== PASSAGE SHOWN

# Aquatic Onion Bulb ( crinum thaianum ) will not grow



## gblaca (Jul 26, 2011)

I planted an Aquatic Onion Bulb ( crinum thaianum ) about a month ago and it will not grow. The outer layer of the onion bulb is gone so the bulb is white in color. It is planted about 1/4 of the way in my 20 gallon tank. I lifted it out of the gravel and there are still not roots - just the brown remnants cropped to the bulb of the old roots. The bulb is definitely not rotted. I have it planted in the back of the aquarium because I heard that when the leaves come out, they can get very long. 

I got these Aqua Plant Bulbs from Petco in a small package which says they are guaranteed to grow within 30 days, and 2 of the 4 Aponogetons and the Waterlily bulb did grow. 

________

Water conditions:

20 gallon freshwater tank

PH 7.6
Ammonia 1.0
Nitrite 0.50
Nitrate 2
Aquarium Salt about 1/2 teaspoon per gallon

(my tank is cycling again after use of Tetra Lifeguard for treatment of Ich in fish)

Lighting: 1 aquarium florescent GE plant light F15T8
_______

I do not want to remove the bulb - I want to stick with this to see if it will ever grow.

Can you make any suggestions to get this bulb to grow?


----------



## mudboots (Jun 24, 2009)

Funny that the bulb didn't sprout but the Apono's did; I had the opposite experience a long time ago.

The bulb will probably eventually spit out some leaves, but you may have some fish nibbling on the fresh growth as well.

I suggest not dosing salts into the aquarium. Most freshwater plants are only moderately tolerant of salt, and even those that are seem to grow better without it.

====
== SUPPLIED ENTRIES

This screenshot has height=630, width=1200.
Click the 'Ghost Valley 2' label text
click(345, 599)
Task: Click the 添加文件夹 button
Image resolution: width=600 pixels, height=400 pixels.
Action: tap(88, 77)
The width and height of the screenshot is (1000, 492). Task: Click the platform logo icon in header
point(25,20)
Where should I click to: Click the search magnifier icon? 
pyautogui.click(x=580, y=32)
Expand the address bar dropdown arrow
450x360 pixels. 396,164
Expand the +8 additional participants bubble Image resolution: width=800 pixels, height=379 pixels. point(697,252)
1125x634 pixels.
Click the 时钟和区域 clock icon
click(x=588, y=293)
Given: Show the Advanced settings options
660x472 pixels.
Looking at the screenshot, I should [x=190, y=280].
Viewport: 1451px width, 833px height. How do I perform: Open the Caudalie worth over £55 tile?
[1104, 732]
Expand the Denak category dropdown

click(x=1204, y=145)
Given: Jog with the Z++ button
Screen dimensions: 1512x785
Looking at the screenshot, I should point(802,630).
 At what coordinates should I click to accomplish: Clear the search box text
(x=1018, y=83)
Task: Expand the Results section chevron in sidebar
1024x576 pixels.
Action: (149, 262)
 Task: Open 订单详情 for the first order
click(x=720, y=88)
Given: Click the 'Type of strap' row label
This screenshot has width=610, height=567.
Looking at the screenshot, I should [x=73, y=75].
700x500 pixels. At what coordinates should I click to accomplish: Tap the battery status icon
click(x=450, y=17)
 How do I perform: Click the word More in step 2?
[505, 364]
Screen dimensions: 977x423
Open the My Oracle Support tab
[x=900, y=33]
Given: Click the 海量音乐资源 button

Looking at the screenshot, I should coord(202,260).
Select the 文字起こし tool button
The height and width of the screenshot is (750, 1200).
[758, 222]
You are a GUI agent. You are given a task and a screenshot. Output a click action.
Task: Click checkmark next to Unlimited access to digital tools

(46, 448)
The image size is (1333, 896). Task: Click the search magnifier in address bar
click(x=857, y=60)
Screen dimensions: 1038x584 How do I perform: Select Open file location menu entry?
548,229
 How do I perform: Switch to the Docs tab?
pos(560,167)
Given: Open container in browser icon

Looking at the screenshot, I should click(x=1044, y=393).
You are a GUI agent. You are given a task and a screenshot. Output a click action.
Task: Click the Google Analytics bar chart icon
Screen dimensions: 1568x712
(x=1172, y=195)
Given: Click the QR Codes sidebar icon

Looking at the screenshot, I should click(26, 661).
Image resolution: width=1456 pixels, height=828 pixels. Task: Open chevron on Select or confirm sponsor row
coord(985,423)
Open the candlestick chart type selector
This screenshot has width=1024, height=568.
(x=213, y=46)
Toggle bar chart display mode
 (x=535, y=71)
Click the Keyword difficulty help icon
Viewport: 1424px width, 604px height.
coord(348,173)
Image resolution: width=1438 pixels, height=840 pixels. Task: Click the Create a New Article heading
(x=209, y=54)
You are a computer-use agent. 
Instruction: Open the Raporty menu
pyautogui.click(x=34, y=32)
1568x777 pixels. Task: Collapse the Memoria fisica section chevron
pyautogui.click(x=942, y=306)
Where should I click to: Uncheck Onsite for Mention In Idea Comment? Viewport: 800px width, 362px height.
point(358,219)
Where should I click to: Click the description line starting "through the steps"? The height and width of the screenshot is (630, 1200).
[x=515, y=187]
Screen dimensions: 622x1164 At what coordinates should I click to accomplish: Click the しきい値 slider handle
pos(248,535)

====

• [DIRECTIVES]:
[1] In the forum thread about the aquatic onion bulb, reproduce word for word the text between "I suggest not" and "better without it.", inclusive.
[2] In the aquatic onion bulb thread, why does the reply advise against dosing salts into the aquarium?
[3] Continue the forum thread about the aquatic onion bulb that won't grow, picking up after its last sentence.
The material comes from a different source than the thread above it.

• [RESULTS OF THE TASKS]:
[1]
I suggest not dosing salts into the aquarium. Most freshwater plants are only moderately tolerant of salt, and even those that are seem to grow better without it.

[2] Most freshwater plants are only moderately tolerant of salt. Even the ones that tolerate it seem to grow better without it.

[3]
----------



## Kevin Jones (Apr 4, 2004)

the crinum genus needs a long period of time to develop its root structure. before it grows typically as long as 6-8 weeks even.


----------



## gblaca (Jul 26, 2011)

I pulled the aquatic onion bulb out of the sand. It is completely white because the outer brown layer has come off, but there still are no roots at all - only some brown remnants (cut back completely) from when the bulb was dried out. It will be interesting to see if anything happens in the next 4 weeks, since that will take it beyond 8 weeks.


----------



## Kevin Jones (Apr 4, 2004)

every time you move it, reset the counter, plant it and leave it alone for up to 2 months


----------



## gblaca (Jul 26, 2011)

It had a horrible smell and I think it was rotting, so I removed it.


----------



## Kevin Jones (Apr 4, 2004)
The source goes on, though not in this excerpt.